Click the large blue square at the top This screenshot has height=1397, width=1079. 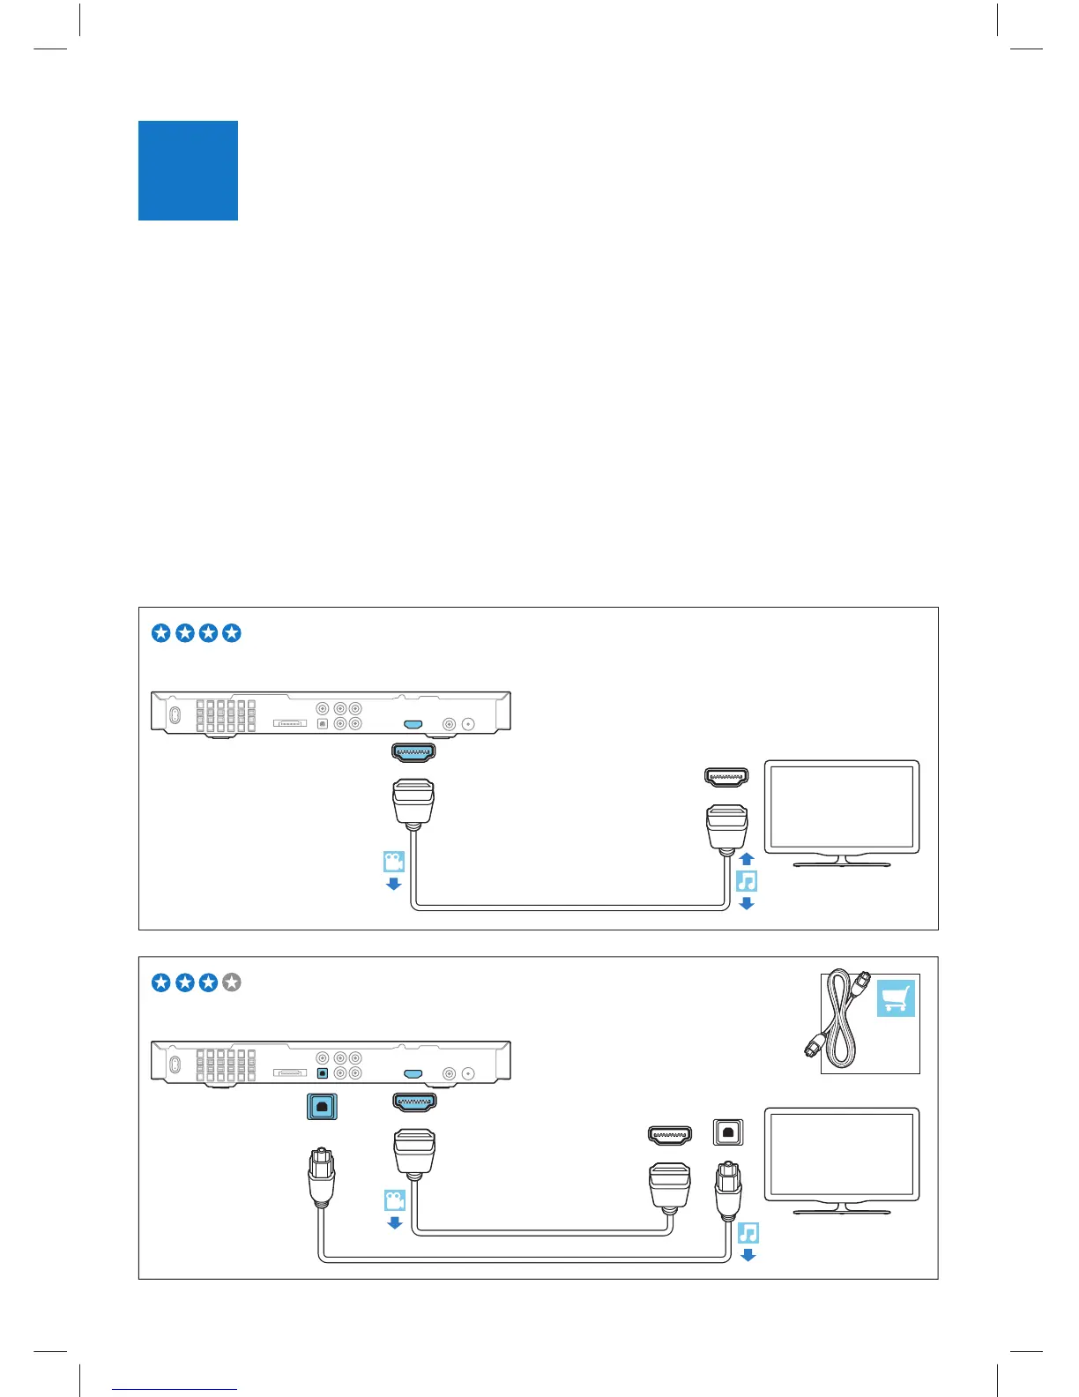click(188, 170)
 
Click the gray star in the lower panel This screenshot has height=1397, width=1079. click(232, 982)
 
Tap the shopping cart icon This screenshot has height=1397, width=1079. click(896, 998)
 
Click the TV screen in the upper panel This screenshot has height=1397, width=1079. click(841, 806)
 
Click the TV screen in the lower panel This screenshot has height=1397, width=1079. click(841, 1154)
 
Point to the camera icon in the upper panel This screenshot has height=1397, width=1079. click(393, 862)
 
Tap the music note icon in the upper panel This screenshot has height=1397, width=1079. click(747, 880)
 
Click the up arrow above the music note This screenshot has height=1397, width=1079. click(747, 858)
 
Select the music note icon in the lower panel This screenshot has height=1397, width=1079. click(748, 1232)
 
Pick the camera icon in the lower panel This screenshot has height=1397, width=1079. click(394, 1200)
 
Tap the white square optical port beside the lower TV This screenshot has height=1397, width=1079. click(727, 1132)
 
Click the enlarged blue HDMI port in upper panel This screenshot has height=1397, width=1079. click(413, 753)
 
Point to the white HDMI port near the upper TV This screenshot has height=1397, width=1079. click(726, 777)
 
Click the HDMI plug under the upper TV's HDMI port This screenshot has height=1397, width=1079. click(726, 826)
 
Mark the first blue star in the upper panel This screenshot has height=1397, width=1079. click(160, 633)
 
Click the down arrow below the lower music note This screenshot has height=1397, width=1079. click(748, 1255)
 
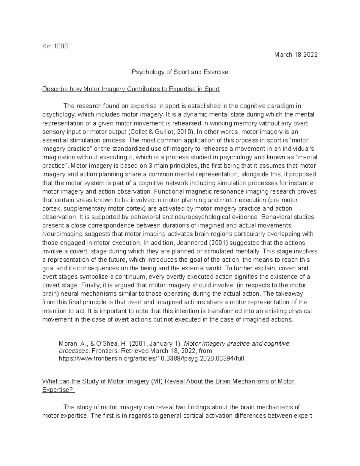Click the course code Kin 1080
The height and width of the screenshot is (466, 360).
coord(55,46)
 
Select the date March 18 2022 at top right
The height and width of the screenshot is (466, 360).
coord(296,55)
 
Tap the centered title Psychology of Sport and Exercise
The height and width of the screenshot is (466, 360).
coord(180,72)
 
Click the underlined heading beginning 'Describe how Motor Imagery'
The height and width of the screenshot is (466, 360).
coord(131,89)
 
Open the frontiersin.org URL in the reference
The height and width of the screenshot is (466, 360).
coord(151,358)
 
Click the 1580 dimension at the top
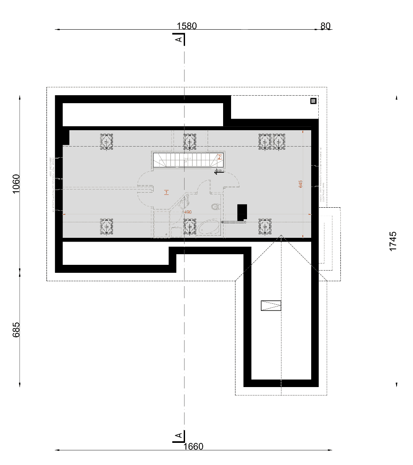tap(186, 26)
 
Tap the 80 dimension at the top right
tap(325, 26)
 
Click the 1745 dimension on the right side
tap(393, 241)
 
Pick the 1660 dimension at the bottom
tap(193, 446)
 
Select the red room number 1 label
tap(166, 192)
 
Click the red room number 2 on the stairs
tap(219, 157)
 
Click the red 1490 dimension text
tap(187, 213)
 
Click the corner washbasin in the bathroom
tap(184, 203)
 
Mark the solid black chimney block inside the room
tap(242, 212)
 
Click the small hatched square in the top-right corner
tap(313, 101)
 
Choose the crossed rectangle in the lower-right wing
tap(271, 305)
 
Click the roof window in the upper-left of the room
tap(106, 142)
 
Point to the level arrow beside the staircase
tap(218, 172)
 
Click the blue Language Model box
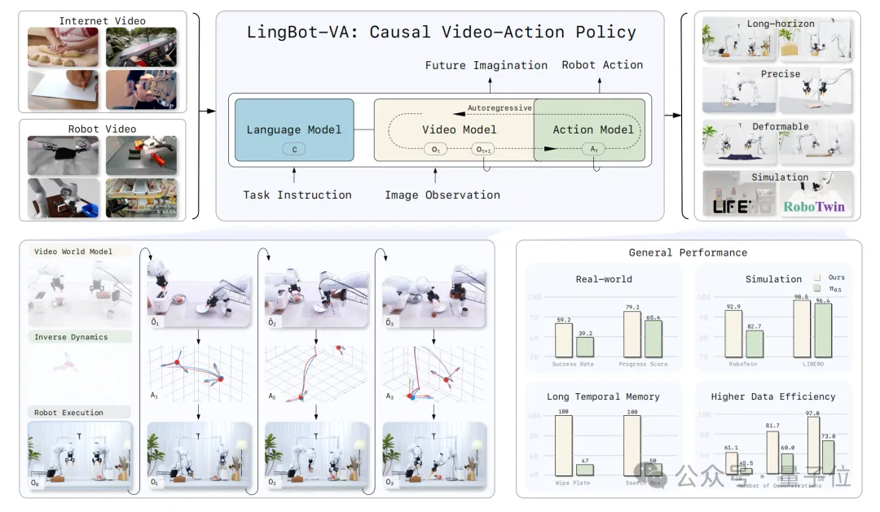(x=294, y=129)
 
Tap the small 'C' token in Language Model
(x=294, y=149)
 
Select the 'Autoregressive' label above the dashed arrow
(x=499, y=107)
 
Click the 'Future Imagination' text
(x=486, y=65)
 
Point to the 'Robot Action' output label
(x=602, y=65)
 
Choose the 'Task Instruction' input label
(x=297, y=195)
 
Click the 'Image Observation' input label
(x=442, y=195)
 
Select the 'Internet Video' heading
(x=102, y=20)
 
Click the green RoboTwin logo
(x=814, y=207)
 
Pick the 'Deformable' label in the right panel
(x=780, y=127)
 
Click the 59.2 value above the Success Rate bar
(x=564, y=320)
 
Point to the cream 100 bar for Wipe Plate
(x=563, y=445)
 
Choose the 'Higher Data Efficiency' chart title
(x=773, y=396)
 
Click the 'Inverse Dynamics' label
(x=71, y=337)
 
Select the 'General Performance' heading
(x=688, y=253)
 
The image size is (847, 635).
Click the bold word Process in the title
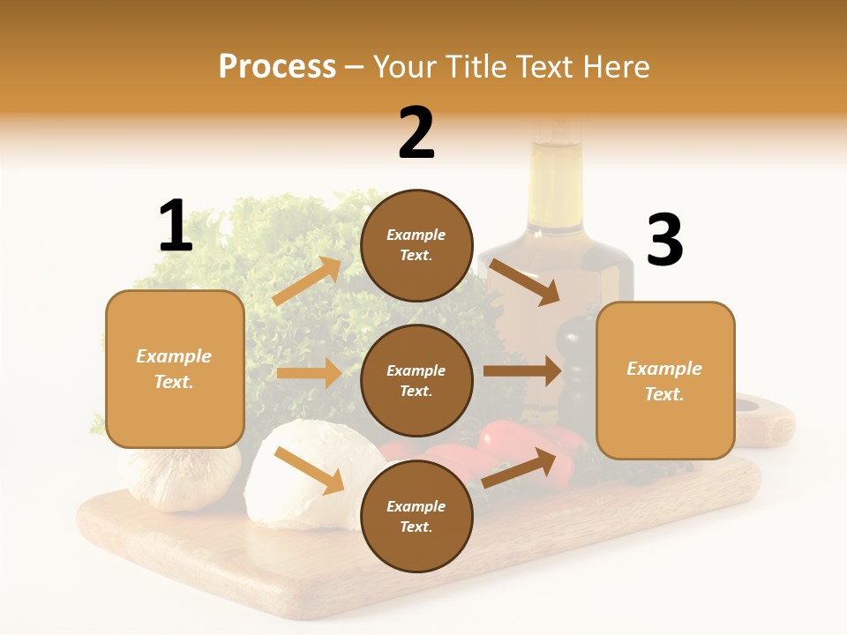277,67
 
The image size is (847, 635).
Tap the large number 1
176,226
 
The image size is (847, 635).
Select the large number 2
416,132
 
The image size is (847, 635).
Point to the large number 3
665,240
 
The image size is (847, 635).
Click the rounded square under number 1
175,369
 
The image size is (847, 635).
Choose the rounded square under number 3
665,381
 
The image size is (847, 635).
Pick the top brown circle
416,245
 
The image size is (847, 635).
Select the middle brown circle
416,381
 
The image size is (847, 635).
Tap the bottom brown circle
416,517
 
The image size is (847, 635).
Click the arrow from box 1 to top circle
307,281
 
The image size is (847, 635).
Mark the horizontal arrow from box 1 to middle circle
309,373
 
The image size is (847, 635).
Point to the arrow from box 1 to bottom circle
309,470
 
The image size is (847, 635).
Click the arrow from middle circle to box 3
522,371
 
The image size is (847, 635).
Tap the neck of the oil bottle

The task |
Locate each line of the items above that contains the word "title" and copy it out in full. Treat uppercase and lowercase letters as different.

Output of the exercise |
Tap the centered title Psychology of Sport and Exercise
Choose the 'Higher Data Efficiency' chart title
Click the bold word Process in the title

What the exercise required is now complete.